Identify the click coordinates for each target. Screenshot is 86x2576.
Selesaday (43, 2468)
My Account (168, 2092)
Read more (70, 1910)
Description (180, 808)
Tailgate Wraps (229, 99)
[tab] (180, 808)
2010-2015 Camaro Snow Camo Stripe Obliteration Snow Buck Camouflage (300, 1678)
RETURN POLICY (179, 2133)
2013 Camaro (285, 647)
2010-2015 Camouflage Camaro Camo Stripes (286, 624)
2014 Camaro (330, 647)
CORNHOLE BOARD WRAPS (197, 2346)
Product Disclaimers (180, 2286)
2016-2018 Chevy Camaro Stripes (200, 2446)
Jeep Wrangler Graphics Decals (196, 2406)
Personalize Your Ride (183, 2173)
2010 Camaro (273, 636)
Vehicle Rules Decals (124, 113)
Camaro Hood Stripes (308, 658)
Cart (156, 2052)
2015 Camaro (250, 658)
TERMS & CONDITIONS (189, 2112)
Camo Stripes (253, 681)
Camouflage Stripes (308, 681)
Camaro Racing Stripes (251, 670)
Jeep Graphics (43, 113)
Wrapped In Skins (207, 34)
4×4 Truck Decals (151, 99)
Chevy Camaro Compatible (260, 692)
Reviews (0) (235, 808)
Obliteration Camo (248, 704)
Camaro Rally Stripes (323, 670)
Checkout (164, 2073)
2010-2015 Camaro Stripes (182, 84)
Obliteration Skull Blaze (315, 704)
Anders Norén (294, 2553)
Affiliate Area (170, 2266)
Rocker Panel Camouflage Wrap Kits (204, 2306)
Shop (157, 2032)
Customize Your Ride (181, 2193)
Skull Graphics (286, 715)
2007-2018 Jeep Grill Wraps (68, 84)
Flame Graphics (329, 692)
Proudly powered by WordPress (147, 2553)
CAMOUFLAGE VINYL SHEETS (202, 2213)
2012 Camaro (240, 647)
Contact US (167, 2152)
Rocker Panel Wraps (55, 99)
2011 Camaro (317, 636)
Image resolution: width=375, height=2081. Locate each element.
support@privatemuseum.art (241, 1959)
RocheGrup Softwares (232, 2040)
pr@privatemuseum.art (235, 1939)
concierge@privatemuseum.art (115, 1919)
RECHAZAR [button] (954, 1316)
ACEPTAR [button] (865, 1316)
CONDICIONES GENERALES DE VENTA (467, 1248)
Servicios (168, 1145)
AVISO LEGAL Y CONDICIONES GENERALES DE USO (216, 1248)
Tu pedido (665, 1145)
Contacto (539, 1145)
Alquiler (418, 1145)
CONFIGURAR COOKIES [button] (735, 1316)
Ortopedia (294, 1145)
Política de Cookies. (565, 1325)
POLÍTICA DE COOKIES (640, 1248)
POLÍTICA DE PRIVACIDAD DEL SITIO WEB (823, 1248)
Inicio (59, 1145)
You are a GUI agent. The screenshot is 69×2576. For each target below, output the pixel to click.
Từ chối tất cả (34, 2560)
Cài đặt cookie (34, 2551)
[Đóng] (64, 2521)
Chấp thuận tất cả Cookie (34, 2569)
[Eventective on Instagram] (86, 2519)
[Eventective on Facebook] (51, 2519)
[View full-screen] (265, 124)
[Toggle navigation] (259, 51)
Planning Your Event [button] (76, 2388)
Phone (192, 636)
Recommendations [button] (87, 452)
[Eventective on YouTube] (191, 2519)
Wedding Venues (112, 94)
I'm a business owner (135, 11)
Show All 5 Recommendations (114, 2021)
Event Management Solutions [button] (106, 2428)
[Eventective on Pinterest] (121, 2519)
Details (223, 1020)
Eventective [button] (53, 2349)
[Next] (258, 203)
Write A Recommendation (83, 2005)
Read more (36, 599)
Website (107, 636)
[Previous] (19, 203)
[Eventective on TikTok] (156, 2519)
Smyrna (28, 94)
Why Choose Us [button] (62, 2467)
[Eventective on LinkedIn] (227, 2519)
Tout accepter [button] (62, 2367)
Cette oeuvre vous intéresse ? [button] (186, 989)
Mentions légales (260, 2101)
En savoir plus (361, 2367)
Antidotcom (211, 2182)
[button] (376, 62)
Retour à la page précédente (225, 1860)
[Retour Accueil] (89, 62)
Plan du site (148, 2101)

—————

PROBLEM DETAILS → Exactly as they appear above, output the lines of the data from the first through the one that contains "POLÍTICA DE PRIVACIDAD", and only those lines.

RESPONSE TO THE TASK →
Identify the click coordinates for each target. Screenshot is 86x2576.
Selesaday (43, 2468)
My Account (168, 2092)
Read more (70, 1910)
Description (180, 808)
Tailgate Wraps (229, 99)
[tab] (180, 808)
2010-2015 Camaro Snow Camo Stripe Obliteration Snow Buck Camouflage (300, 1678)
RETURN POLICY (179, 2133)
2013 Camaro (285, 647)
2010-2015 Camouflage Camaro Camo Stripes (286, 624)
2014 Camaro (330, 647)
CORNHOLE BOARD WRAPS (197, 2346)
Product Disclaimers (180, 2286)
2016-2018 Chevy Camaro Stripes (200, 2446)
Jeep Wrangler Graphics Decals (196, 2406)
Personalize Your Ride (183, 2173)
2010 Camaro (273, 636)
Vehicle Rules Decals (124, 113)
Camaro Hood Stripes (308, 658)
Cart (156, 2052)
2015 Camaro (250, 658)
TERMS & CONDITIONS (189, 2112)
Camo Stripes (253, 681)
Camouflage Stripes (308, 681)
Camaro Racing Stripes (251, 670)
Jeep Graphics (43, 113)
Wrapped In Skins (207, 34)
4×4 Truck Decals (151, 99)
Chevy Camaro Compatible (260, 692)
Reviews (0) (235, 808)
Obliteration Camo (248, 704)
Camaro Rally Stripes (323, 670)
Checkout (164, 2073)
2010-2015 Camaro Stripes (182, 84)
Obliteration Skull Blaze (315, 704)
Anders Norén (294, 2553)
Affiliate Area (170, 2266)
Rocker Panel Camouflage Wrap Kits (204, 2306)
Shop (157, 2032)
Customize Your Ride (181, 2193)
Skull Graphics (286, 715)
2007-2018 Jeep Grill Wraps (68, 84)
Flame Graphics (329, 692)
Proudly powered by WordPress (147, 2553)
CAMOUFLAGE VINYL SHEETS (202, 2213)
2012 Camaro (240, 647)
Contact US (167, 2152)
Rocker Panel Wraps (55, 99)
2011 Camaro (317, 636)
Image resolution: width=375, height=2081. Locate each element.
support@privatemuseum.art (241, 1959)
RocheGrup Softwares (232, 2040)
pr@privatemuseum.art (235, 1939)
concierge@privatemuseum.art (115, 1919)
RECHAZAR [button] (954, 1316)
ACEPTAR [button] (865, 1316)
CONDICIONES GENERALES DE VENTA (467, 1248)
Servicios (168, 1145)
AVISO LEGAL Y CONDICIONES GENERALES DE USO (216, 1248)
Tu pedido (665, 1145)
Contacto (539, 1145)
Alquiler (418, 1145)
CONFIGURAR COOKIES [button] (735, 1316)
Ortopedia (294, 1145)
Política de Cookies. (565, 1325)
POLÍTICA DE COOKIES (640, 1248)
POLÍTICA DE PRIVACIDAD DEL SITIO WEB (823, 1248)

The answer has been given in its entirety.